### SOURCE EXTRACT

Anglers were left horrified after discovering a giant gill net that could have killed hundreds of fish hanging across a waterway.
The deadly and illegal net, which was 75 feet wide and about six feet deep, was found in the waters of the North Level Drain in Tydd Gote, in Lincolnshire.
Anglers say the net would have been put in by poachers looking to catch fish, possibly to eat themselves or to sell to others.
An investigation has already been launched by officials of the Environment Agency to find the people who installed the net.
David Parlett, secretary and treasurer of the Tydd Gote Angling Club, said: “It is very distressing to find this.
“A net like this would have caught and killed hundreds of fish of all types. That would have included perch, roach, rudd and pike.
“Floats were attached to the net to keep it afloat. The holes are only 75 millimetres square and would have held fast any fish just behind its gills. Once trapped the fish would have died.
“It is illegal to use these nets. It is highly likely the net would have been put out late at night. This is the second I have found in two years and I have also found eel nets on three occasions.”
The find comes in the wake of a catalogue of complaints made by anglers over the last few years about poaching of fish and other wildlife on the waterways in and around Peterborough.

### RECORD EXCERPTS
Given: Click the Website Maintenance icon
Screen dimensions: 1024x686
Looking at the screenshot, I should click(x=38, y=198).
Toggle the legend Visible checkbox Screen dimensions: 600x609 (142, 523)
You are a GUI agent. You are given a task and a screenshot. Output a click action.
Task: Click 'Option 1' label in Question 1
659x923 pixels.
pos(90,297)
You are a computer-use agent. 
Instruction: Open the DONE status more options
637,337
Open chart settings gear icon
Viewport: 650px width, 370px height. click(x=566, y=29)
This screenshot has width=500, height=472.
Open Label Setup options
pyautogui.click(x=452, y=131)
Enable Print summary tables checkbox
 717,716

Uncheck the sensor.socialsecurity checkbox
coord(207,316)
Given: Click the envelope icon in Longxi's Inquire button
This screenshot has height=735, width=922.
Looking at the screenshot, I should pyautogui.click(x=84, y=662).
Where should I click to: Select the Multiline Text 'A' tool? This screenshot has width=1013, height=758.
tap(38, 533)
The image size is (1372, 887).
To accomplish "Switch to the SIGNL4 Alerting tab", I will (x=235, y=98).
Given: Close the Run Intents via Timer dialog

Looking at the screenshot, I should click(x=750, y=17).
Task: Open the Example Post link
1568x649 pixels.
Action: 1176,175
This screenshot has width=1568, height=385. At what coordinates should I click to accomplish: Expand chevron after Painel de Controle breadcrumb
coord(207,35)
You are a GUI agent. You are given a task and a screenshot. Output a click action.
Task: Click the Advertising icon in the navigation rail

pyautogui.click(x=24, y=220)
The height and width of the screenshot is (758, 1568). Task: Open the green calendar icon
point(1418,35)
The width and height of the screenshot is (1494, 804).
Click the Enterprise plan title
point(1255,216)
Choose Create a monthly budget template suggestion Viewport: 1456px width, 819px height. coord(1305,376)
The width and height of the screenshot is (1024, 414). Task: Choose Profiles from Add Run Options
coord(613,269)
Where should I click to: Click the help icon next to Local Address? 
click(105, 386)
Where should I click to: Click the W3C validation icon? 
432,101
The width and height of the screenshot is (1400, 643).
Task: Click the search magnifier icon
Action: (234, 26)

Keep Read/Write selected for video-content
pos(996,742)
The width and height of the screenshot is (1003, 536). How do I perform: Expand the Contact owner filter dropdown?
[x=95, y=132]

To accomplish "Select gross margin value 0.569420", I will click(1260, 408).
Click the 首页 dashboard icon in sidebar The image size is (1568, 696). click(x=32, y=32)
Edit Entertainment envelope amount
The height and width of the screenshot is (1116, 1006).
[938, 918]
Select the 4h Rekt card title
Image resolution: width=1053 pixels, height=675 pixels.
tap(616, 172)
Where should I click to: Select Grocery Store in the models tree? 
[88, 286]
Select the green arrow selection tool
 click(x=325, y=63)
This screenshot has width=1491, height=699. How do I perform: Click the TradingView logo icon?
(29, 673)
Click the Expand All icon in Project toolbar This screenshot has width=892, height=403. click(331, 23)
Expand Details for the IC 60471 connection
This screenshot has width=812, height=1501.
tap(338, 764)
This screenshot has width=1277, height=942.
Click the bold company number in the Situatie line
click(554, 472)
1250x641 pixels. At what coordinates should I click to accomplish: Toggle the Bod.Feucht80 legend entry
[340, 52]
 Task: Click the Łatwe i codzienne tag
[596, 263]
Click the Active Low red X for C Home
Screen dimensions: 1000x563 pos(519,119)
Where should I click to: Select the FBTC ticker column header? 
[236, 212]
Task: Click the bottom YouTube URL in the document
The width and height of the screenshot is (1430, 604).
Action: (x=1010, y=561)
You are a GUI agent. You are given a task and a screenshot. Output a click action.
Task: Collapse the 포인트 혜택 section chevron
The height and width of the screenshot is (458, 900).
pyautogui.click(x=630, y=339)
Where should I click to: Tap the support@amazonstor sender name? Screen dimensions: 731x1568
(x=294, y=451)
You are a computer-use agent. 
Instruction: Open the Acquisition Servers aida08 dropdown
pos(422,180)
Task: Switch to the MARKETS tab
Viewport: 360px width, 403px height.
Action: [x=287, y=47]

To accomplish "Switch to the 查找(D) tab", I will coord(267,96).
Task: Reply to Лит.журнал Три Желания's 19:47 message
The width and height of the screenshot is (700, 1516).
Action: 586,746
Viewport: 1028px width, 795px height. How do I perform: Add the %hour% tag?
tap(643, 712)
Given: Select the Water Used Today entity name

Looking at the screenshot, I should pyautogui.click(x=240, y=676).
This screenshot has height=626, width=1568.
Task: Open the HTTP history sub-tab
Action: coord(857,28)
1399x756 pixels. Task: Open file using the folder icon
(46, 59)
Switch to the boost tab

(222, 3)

### WRITTEN INSTRUCTION 1
Answer these questions from the article on the illegal gill net:
(a) How wide was the net?
(b) What positions does David Parlett hold?
(c) Which body has launched an investigation to find the people who installed the net?
### WRITTEN INSTRUCTION 2
Resume the article on the illegal gill net in Tydd Gote, carrying on after its final sentence.
The entries play no part in what comes next.

### EXERCISE RESULT 1
(a) 75 feet
(b) Secretary and treasurer of the Tydd Gote Angling Club
(c) The Environment Agency

### EXERCISE RESULT 2
Ken Wade, angling correspondent for the Peterborough Telegraph, said: “Unfortunately if one net is spread across the drain there is every likelihood there are more and inevitably fish will be taken from our waters.”
The North Level Drain is several miles long, collects the water that runs off nearby fields, before following into the River Nene.
A spokesman for the Environment Agency said: “We received a report that a large net had been seen in a river at Tydd Gote on January 12.
“We are now investigating, and urge anybody who has any information that could help our investigation to call our 24 hour incident hotline on 0800 80 70 60.
“If anglers find nets, traps, or long lines in rivers, lakes or broads they should contact us immediately with as much detail as possible.
“Nets and traps authorised by the Environment Agency can legally catch eels and fish but those operating illegally have a negative impact on the environment.”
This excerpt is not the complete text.